◆ Document excerpt ◆
________________

Moves to privatise French Post Office gather pace

The French postal services company, La Poste, whose status was changed from being part of the civil service to a state-owned company in 1991, has gradually been divided into separate business activities: letters, parcels, financial services and the network of post offices. It is now due to be turned into a limited liability company (Société anonyme, SA) with a view to being able to meet the challenge of the introduction of competition into the letters market in 2011.

Need for greater capital

In August 2008, the President of the French postal services company La Poste, Jean-Paul Bailly, announced that between €2.5 and €3.5 billion would be required to provide La Poste with the financial resources necessary to enable it to adapt to the full liberalisation of the postal services market in 2011 – originally planned for 2009 (FR0502107F). La Poste, whose status was changed from being part of the civil service to a state-owned company in 1991, has gradually been divided into separate business sections: letters, parcels, financial services and the network of post offices.

Mr Bailly argued that the letter mail service should be better equipped in order to meet the increasing needs of businesses, and that the parcel and express services require considerable investment. Furthermore, the Postal Bank (La Banque postale), which was created in 2006, is in the process of losing its control – together with the Savings Banks (Caisses d’Épargne) – over the distribution of the main savings product for ordinary people – the Livret A savings book.

As a result of these developments, La Poste is due to be turned into a limited liability company (Société anonyme, SA) by 2010. Between 20% and 30% of its capital is to be opened up by 2011 either by the company being introduced onto the stock exchange or by being associated with an institutional investor such as the Deposit and Securities Fund (Caisse des Dépôts et Consignations, CDC). Mr Bailly prefers the former solution, as it would make it possible to launch employee share ownership.

________________

◆ Problems ◆
**1.** Sum up the article on the planned privatization of La Poste in two sentences.
**2.** Write the next part of the article on La Poste's privatization, picking up right after its final sentence.
The lines after this point come from a different source.

◆ Data lines ◆
________________

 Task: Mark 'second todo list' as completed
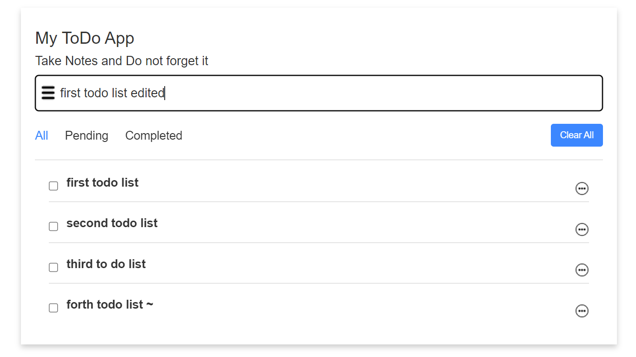[53, 226]
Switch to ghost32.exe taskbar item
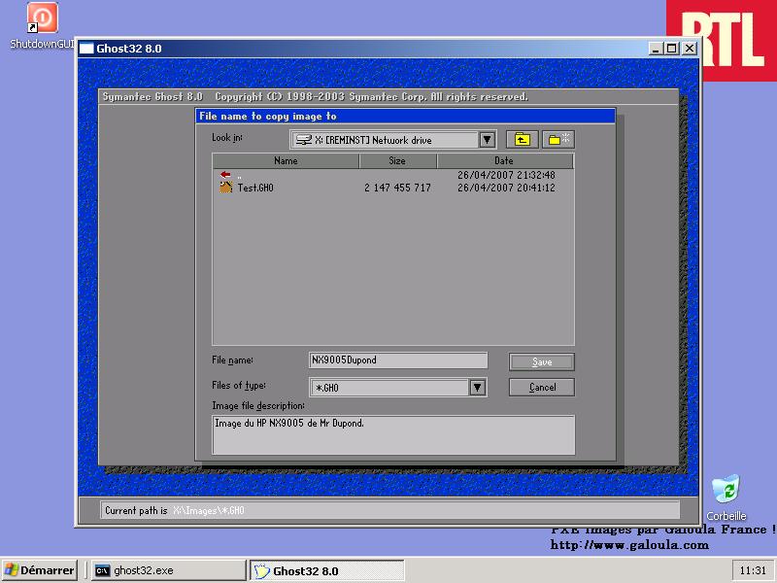The height and width of the screenshot is (583, 777). tap(166, 570)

________________

◆ Set of answers ◆
**1.** La Poste, which became a state-owned company in 1991 and has been split into letters, parcels, financial services and post offices, is due to become a limited liability company by 2010 so it can face competition in the letters market in 2011. In August 2008 its president, Jean-Paul Bailly, said it would need €2.5 to €3.5 billion, and 20% to 30% of its capital is to be opened by 2011 through either a stock market listing, which he prefers, or an institutional investor such as the CDC.

**2.**
Public service obligations

With 290,000 staff members in 2006, La Poste is the largest employer in France (FR0405105F) and has a network of 17,000 points of contact with the public. It is thus, along with the French National Railways (Société nationale des chemins de fer français, SNCF), one of the biggest locally-based public services. La Poste is still officially a public service company closely linked to the state, but almost 70% of its turnover takes place in a competitive context.

Providing a universal postal service – that is, the obligation to distribute letters six days a week at the same rate – and maintaining a high level of accessibility to postal services throughout the country are public service missions set out in French legislation. Likewise, ensuring accessibility to banking, by proposing services to the largest number of people possible, especially through the Livret A savings book, is another legally enshrined public service role. The 2008–2012 agreement (Contrat de Plan) between La Poste and the government, which was signed in July 2008, defines the public service obligations of La Poste and also calculates the costs involved. These obligations cost the company €551 million after taking into account compensation from the state.

Reactions to demand for private capital

Various ideological and practical concerns have been raised in reaction to opening up the capital of the oldest public service in France, including:

  • the challenge to the major public service principles of equality, continuity and transferability, which were defined in France by lawyers in the 19th century – it is difficult to see how private shareholders could guarantee these principles;
  • geographic coverage – local councillors, who defend the presence of La Poste particularly in rural areas, are worried that services will close in their localities;
  • employment – the trade unions fear job losses, post office closures and increasing postal rates, especially as everyone recalls the experience of the transformation of the state-owned telecommunications service provider France Télécom into a limited liability company in 1996. Currently, some 54% of post office workers hold civil service status, while the remaining 46% come under private labour law; La Poste now only recruits on the basis of the latter employment relationship.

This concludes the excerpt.